The link between stress and weight loss

The link between stress and weight loss

I have often touched on the importance of keeping stress levels low to encourage fat loss, however, I have never actually explained the reasons why stress can be so problematic, nor have I explained exactly how to go about reducing your stress levels.

If your goal is to lose fat, it is important to maintain low stress levels. This is because:

  • Two main hormones are released when you are stressed. The first is adrenalin, which provides an initial burst of energy, and at first decreases your appetite as it draws blood away from the internal organs and towards your large muscles.
  • The second, and most important, hormone is cortisol. Naturally, cortisol should be high in the mornings and gradually taper off during the day. It is released when we are under stress, to tell your body to replenish the energy stores it lost fighting or fleeing its stressors. In prehistoric times, when our stressors were tigers hunting us, this was useful. However, now that our stressors are more likely to be traffic and credit card bills, an extra, sudden influx of calories will only lead to weight gain.
  • Cortisol also slows down your metabolism so that your body can maintain an adequate stream of glucose to cope with an impending threat. The hormone also encourages your body to store visceral fat in the mid-section. Essentially, your body is preparing for disaster by storing fat and calories.
  • Finally, cortisol also suppresses the release of testosterone, which makes it more difficult for your body to retain muscle mass – meaning that you will burn fewer calories at rest.
  • Cortisol is what drives your body to reach for processed foods rich in fat and carbohydrates during times of stress. Regardless of whether or not you are truly hungry, you will likely be tempted to turn to food as an emotional crutch. This eating pattern becomes addictive.
This suddenly looks way more appealing...
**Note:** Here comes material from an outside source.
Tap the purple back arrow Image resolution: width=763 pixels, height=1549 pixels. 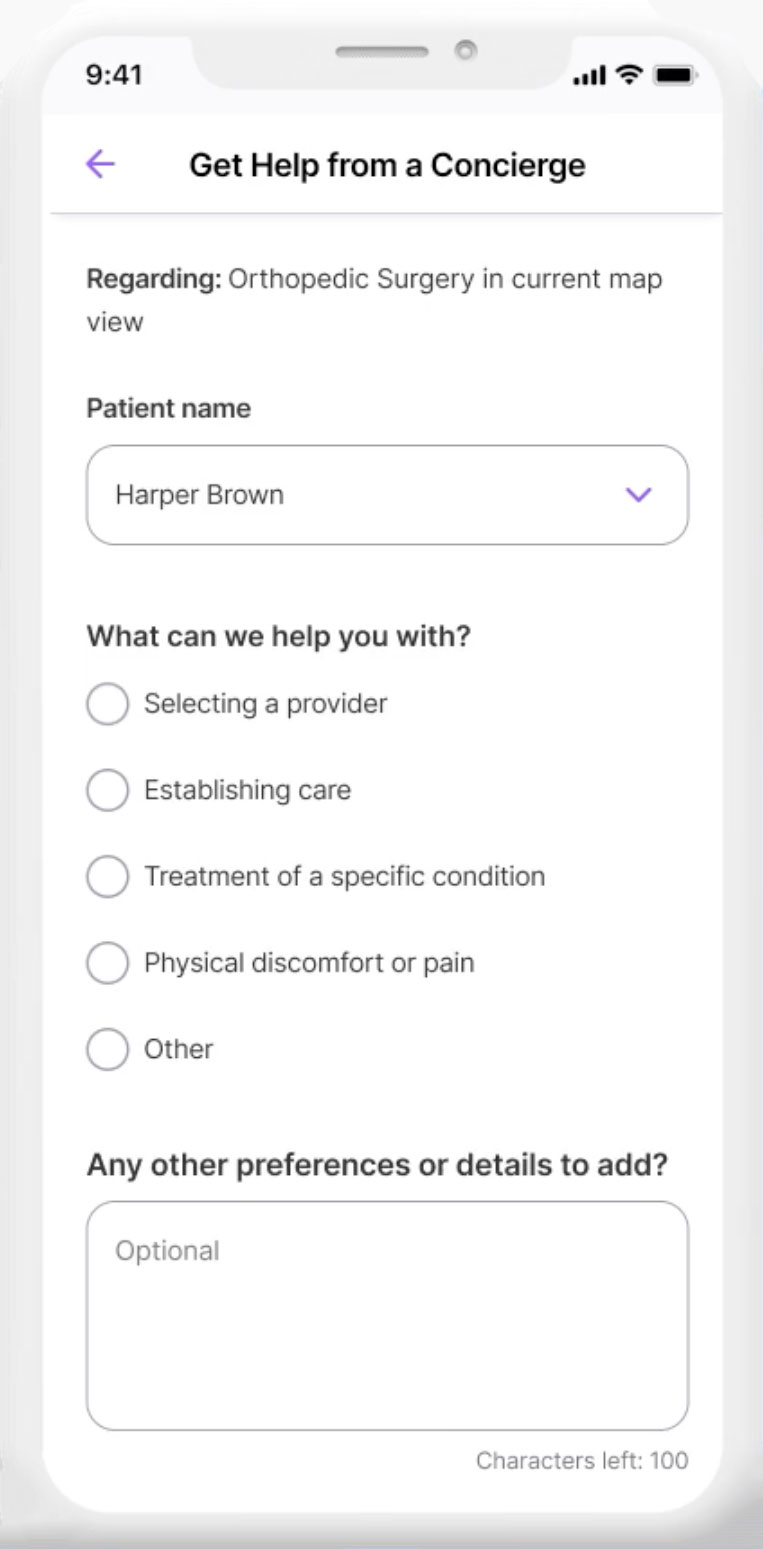point(101,164)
This suddenly looks way more appealing…

All of this means that no matter how hard you exercise and how strictly you diet, your internal environment may render it impossible to lose weight. High levels of stress also cause headaches, digestive problems, muscle tension and even depression. Stress is no bueno. 

Stress can refer to:

  • The obvious factors most people think of when they claim to be stressed, such as job, relationship, family and money problems.
  • Training itself. Some types of exercise create more stress within the body than others. For example, high-intensity interval training and high-intensity weight training (sets at 90 per cent of your one rep max or above). This is why you should save your one rep max attempts for competition, and limit your HIIT to no more than three, but preferably two, sessions per week.
  • Your diet. If you are in a calorie deficit, especially for prolonged periods of time, your natural cortisol rhythm will be disrupted. If you are constantly obsessing about your diet and food, your cortisol levels will be high.
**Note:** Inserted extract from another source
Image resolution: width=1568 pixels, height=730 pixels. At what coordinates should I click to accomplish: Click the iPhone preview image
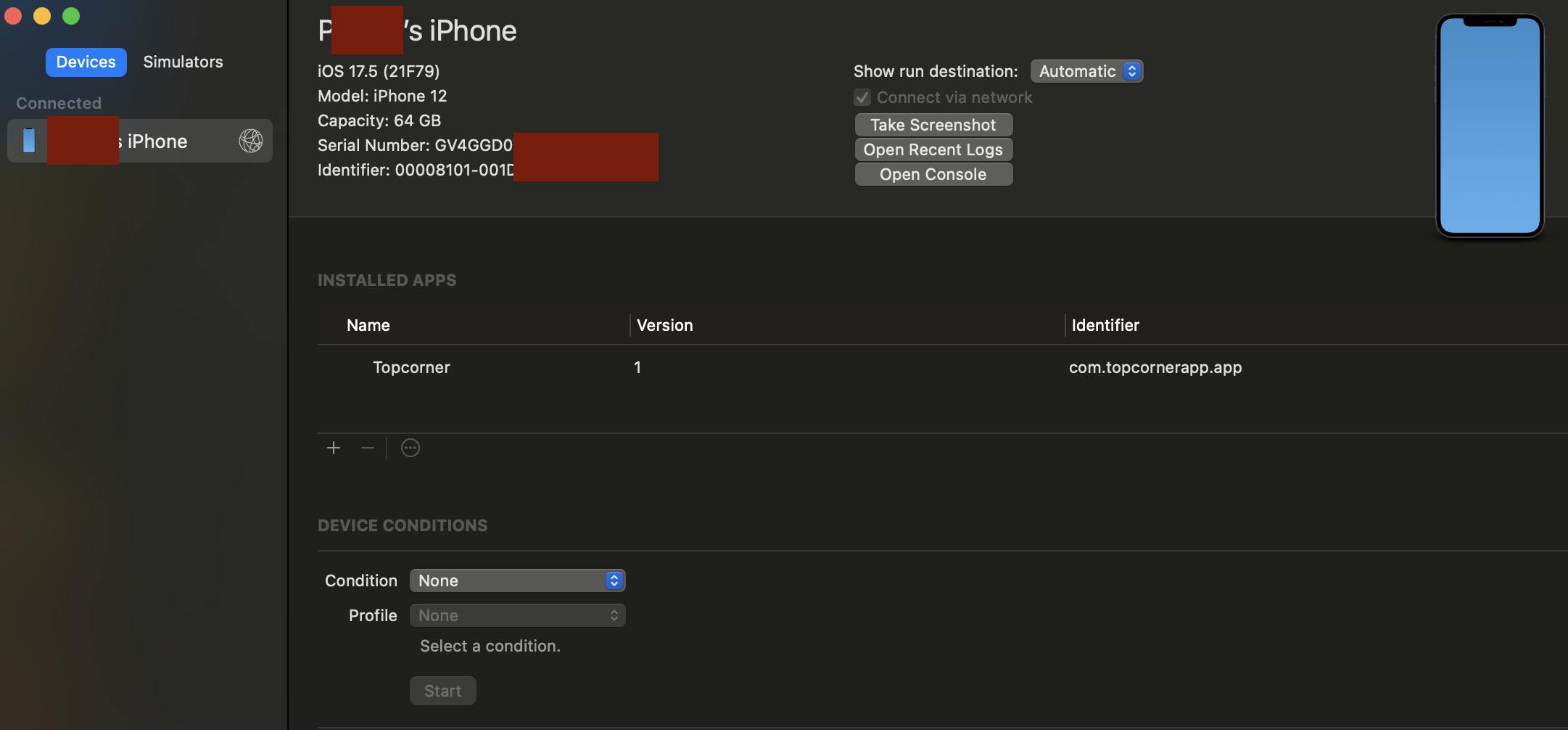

The best strategy to avoid stress-related weight gain is to avoid being overly stressed in the first place! Short periods of stress are normal and something your body can deal with successfully, however, prolonged, chronic stress is not.

stress

You can reduce your stress levels by:

  • Exercising. Regular, gentle to moderate exercise is an important part of stress relief, however, as mentioned, it is important not to overdo it. Moving will help to trick your body into thinking it is evading its source of stress, and it will naturally lower cortisol levels while simultaneously boosting your metabolism.
  • Ensuring you consume enough calories and avoiding long periods without food. Your body must feel confident that it is not in danger of starving to death.
  • Eating slowly and mindfully, stopping when you feel full. Eat away from distractions, instead of mindlessly scarfing down your lunch in front of your computer screen in two minutes flat.
  • Asking yourself if you are truly hungry before you eat. If you have certain comfort/trigger foods, keep them out of the house.
  • Sleeping at least seven hours per night. When we don’t sleep enough, our cortisol levels rise and our willpower drops. The function of the hormones grehlin and insulin – both of which affect our appetites – are also disrupted.
  • Undertaking calming activities, such as yoga or meditation, taking a bubble bath or curling up with a good book.
  • Avoiding coffee, alcohol and cigarettes. This one is particularly difficult for most people to face but, if your stress levels are extremely high, try cutting out stimulants for a few weeks.

Every time I take a holiday, I lose weight and, judging by the responses and emails I’ve received after writing posts like this, I am not alone. Although I often eat more, I am completely relaxed, sleeping well, not participating in stressful forms of exercise, and more likely to be eating every meal mindfully. 

If you can get a handle on your stress levels, you can achieve your physical goals!

Have you ever found it difficult to lose weight during times of stress? Have you noticed that you lose weight on holiday?